--- Stored data ---

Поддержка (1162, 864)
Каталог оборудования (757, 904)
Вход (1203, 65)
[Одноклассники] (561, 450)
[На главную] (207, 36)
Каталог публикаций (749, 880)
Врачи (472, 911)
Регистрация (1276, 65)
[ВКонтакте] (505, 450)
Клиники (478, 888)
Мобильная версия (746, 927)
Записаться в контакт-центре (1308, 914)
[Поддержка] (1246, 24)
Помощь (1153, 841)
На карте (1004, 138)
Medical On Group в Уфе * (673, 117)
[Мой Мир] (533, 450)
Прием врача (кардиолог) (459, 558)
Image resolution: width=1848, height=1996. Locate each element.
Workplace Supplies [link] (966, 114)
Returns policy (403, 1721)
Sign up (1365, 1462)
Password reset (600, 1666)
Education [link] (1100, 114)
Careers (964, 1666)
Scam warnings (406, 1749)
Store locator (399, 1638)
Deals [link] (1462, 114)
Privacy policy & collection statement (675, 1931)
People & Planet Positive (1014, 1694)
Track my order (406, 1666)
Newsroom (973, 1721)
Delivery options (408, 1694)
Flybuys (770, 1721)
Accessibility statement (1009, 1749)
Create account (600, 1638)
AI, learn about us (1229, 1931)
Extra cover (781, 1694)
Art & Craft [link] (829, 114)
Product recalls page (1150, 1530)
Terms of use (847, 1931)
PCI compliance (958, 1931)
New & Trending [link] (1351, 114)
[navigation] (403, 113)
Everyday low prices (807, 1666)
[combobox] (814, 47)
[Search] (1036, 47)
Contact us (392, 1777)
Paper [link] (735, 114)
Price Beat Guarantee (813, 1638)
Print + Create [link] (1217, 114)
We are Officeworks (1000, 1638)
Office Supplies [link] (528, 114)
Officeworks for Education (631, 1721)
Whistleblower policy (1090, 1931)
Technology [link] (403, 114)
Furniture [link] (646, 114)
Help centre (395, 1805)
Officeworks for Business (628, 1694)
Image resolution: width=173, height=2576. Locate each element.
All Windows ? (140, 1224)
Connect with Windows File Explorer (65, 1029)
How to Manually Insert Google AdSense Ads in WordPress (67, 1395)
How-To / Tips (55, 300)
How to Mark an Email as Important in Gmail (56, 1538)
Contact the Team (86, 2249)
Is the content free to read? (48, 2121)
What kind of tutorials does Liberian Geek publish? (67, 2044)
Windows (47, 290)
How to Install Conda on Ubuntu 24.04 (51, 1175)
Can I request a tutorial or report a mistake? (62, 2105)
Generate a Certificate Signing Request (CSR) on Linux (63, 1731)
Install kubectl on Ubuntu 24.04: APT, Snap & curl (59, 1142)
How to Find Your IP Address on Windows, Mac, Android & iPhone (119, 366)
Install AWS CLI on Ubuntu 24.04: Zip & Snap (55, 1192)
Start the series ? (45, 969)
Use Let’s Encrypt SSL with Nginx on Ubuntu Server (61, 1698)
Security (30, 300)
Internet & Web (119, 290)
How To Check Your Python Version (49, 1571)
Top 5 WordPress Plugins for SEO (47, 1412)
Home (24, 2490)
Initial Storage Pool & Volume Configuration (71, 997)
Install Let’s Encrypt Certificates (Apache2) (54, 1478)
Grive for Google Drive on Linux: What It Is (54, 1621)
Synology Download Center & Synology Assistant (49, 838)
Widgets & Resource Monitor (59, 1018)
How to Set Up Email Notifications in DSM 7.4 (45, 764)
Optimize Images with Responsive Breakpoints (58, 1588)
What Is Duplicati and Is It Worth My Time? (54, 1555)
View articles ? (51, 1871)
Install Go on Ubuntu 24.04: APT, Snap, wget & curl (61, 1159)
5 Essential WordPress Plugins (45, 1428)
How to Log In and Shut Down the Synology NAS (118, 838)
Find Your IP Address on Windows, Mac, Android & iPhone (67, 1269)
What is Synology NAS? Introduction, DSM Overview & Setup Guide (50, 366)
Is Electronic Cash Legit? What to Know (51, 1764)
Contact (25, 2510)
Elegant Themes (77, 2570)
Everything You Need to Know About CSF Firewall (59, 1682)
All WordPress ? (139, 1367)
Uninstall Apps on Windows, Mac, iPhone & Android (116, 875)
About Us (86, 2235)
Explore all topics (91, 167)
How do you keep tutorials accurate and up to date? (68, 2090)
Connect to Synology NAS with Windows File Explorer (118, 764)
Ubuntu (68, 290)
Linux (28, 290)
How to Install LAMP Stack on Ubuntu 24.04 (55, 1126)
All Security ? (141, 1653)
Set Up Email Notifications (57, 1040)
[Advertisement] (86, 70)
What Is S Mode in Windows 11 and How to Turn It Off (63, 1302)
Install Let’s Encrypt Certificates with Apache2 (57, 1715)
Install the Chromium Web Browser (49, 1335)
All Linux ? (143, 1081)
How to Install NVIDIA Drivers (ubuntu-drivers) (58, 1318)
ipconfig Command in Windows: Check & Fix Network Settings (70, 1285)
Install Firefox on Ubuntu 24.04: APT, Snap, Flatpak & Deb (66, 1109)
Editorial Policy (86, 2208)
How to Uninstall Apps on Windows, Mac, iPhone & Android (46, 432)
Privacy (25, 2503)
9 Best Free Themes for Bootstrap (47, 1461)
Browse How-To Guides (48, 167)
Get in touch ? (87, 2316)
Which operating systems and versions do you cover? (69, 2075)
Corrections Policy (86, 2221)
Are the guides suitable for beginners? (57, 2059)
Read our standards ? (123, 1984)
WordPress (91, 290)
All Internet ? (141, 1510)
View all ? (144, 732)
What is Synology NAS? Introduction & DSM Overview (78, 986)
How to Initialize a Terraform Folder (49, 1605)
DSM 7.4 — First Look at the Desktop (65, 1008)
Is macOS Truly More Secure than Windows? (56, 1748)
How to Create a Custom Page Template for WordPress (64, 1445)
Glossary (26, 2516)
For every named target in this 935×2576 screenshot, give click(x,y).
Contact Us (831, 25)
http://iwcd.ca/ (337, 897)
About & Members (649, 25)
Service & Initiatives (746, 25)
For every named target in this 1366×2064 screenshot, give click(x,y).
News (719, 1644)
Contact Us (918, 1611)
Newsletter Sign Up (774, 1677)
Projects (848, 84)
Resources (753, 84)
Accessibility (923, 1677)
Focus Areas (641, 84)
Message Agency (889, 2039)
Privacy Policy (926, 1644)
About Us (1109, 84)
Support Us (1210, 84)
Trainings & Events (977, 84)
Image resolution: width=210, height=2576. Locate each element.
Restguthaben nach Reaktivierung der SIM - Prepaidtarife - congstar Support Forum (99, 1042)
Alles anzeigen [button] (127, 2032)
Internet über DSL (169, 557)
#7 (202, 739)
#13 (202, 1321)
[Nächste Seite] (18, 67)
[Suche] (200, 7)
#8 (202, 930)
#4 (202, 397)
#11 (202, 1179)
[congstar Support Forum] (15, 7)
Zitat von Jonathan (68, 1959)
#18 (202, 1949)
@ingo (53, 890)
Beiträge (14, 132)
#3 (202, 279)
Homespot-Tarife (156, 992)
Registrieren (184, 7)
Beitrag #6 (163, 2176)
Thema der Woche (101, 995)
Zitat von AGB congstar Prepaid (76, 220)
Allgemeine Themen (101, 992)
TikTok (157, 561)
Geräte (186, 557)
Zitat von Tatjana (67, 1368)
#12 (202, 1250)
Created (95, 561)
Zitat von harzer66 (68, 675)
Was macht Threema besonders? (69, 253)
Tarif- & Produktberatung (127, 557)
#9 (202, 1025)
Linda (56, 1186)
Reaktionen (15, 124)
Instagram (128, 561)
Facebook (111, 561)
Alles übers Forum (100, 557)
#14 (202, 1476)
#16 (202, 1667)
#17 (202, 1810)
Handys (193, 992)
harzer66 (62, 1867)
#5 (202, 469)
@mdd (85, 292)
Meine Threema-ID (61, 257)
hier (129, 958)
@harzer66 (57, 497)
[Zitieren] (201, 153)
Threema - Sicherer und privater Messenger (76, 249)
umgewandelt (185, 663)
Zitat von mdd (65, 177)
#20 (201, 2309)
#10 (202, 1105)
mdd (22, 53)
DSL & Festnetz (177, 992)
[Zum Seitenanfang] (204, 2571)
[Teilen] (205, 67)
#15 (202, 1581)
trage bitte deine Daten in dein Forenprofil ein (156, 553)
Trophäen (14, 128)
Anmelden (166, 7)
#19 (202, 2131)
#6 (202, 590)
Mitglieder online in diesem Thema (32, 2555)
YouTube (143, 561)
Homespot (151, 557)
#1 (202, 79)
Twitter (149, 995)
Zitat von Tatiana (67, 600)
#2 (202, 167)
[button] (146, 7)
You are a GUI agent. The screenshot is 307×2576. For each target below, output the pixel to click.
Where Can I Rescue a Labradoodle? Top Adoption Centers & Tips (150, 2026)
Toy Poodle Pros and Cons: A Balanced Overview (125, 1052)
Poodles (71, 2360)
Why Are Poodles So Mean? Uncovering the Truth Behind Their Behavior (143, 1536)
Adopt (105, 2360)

---

### Work instructions
Only the lines above from the one with "Glossary (26, 2516)" up to and including the one with "Service & Initiatives (746, 25)" should be repeated, exactly as written.

### Answer to this problem
Glossary (26, 2516)
For every named target in this 935×2576 screenshot, give click(x,y).
Contact Us (831, 25)
http://iwcd.ca/ (337, 897)
About & Members (649, 25)
Service & Initiatives (746, 25)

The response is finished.